Terima kasih sudah membaca... Ditunggu komentarnya ya... ^^

Jika ditelusuri lebih jauh, aku tak pernah tahu sejak kapan aku mulai menyukaimu. Aku juga tidak bisa menghitung berapa lama aku memendam perasaan ini padamu. Ribuan harapan benar-benar terlukis jelas di raut wajahku ketika aku  memandangmu. Walau kau tak pernah tahu apa yang kurasakan selama ini. Yang ku tahu hanya satu, aku menyukaimu…
Kami memang sudah kenal sejak 2 tahun yang lalu. Ketika pertama kali kami bertemu di perkumpulan pecinta Jepang. Tapi tentu saja, aku tidak langsung serta merta menyukaimu. Semua bermula ketika kami sering beda pendapat dan bertengkar. Rupanya kamu ini sosok yang cukup usil bagiku. Freddy, begitulah namamu. Namaku sendiri adalah Khania. Dia sangat ramah pada semua orang, entah itu pria atau wanita. Pengetahuannya tentang Jepang membuatku sangat kagum padanya. Katanya dia pernah pergi ke negeri sakura tersebut.

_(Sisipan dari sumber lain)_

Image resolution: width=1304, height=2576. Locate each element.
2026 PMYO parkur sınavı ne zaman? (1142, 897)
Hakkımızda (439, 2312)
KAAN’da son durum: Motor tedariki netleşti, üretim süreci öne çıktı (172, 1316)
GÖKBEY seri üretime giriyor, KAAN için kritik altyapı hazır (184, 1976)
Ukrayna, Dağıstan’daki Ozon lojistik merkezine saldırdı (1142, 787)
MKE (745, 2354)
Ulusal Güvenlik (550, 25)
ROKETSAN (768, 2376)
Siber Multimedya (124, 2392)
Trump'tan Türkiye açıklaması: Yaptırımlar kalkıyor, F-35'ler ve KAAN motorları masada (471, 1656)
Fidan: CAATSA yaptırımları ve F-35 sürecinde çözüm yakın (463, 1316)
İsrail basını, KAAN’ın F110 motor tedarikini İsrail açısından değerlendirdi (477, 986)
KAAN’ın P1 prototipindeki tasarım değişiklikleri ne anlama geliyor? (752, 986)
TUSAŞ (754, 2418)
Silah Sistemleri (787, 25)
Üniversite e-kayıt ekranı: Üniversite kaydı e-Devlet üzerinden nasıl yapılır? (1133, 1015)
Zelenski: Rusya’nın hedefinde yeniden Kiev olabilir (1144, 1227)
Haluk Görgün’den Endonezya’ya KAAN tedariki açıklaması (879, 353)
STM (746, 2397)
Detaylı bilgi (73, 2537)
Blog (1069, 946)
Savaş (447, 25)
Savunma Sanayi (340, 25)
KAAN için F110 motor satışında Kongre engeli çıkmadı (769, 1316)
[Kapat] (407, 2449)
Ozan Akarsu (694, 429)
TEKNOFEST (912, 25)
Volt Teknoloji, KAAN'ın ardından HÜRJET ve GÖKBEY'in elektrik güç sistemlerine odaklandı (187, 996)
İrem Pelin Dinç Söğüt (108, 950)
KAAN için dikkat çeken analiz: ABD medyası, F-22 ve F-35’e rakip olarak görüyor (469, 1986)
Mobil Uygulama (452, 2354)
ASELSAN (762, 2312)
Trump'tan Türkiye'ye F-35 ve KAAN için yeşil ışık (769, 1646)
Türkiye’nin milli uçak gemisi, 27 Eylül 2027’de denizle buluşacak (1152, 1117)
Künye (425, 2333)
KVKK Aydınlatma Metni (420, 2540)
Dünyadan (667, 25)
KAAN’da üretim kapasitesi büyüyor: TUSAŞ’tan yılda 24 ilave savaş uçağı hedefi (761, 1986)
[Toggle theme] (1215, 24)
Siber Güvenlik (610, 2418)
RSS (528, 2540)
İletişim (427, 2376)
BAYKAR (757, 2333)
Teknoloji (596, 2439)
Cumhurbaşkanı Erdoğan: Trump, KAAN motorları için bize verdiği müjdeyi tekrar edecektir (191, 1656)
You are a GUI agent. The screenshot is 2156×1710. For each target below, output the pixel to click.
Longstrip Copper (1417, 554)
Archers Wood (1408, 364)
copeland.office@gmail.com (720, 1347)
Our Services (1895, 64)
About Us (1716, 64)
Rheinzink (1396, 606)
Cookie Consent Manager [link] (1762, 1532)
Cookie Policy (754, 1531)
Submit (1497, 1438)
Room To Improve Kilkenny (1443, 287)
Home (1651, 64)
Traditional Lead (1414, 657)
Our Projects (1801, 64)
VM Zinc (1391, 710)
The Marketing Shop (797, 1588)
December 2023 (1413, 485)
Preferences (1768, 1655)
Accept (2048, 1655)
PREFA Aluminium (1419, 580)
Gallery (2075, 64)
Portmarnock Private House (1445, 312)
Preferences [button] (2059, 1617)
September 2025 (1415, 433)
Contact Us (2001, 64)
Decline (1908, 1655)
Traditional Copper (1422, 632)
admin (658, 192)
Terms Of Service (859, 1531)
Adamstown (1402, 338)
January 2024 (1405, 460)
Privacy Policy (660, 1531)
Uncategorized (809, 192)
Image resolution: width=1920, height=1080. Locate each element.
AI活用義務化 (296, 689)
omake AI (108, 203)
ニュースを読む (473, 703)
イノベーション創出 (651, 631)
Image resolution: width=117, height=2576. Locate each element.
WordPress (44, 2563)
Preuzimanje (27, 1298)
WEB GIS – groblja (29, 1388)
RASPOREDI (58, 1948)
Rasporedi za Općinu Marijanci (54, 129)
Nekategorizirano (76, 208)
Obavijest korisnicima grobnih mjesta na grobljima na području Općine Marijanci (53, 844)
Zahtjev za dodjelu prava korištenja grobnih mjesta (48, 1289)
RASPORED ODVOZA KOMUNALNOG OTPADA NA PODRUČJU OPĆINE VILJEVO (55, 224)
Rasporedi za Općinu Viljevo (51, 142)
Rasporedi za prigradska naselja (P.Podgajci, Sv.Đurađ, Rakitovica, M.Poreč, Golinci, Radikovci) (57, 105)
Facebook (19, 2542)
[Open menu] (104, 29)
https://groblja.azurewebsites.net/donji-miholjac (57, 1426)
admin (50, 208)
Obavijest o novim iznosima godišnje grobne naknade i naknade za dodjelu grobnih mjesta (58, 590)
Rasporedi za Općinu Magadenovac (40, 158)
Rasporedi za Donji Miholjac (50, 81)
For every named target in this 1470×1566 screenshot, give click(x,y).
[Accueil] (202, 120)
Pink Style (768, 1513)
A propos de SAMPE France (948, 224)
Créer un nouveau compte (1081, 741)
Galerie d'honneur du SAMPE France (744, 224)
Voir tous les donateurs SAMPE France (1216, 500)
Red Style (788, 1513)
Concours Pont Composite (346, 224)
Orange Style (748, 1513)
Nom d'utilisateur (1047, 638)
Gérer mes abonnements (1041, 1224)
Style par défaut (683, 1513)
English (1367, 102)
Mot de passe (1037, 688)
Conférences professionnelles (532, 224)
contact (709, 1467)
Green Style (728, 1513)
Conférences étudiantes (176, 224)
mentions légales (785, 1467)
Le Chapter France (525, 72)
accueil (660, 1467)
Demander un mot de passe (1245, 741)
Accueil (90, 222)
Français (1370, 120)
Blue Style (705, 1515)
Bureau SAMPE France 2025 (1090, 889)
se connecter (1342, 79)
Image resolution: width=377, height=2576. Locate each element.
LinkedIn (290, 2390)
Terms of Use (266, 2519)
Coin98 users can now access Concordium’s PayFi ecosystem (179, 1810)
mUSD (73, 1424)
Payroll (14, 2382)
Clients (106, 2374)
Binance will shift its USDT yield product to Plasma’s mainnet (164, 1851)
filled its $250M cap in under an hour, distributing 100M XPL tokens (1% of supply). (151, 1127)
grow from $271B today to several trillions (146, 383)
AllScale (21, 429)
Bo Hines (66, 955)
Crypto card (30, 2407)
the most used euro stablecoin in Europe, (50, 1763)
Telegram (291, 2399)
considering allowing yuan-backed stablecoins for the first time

Ternyata keakraban yang ku jalin dengannya membuat aku memiliki perasaan khusus terhadapnya. Sampai, setiap kali dia akrab dengan wanita lain, aku sudah sangat cemburu. Seperti hari ini, aku dibuatnya cemburu lagi.
“Nih lihat, Nya. Ini temanku di Jepang. Kamu gak punya kan? Dia juga orang Indonesia. Haha, udah lama gak chat ma ni anak,” kata Freddy sembari memperlihatkan facebook­ nya. Aku melihat chat yang ia maksud. Aku terkejut ada kata-kata “honey” disana.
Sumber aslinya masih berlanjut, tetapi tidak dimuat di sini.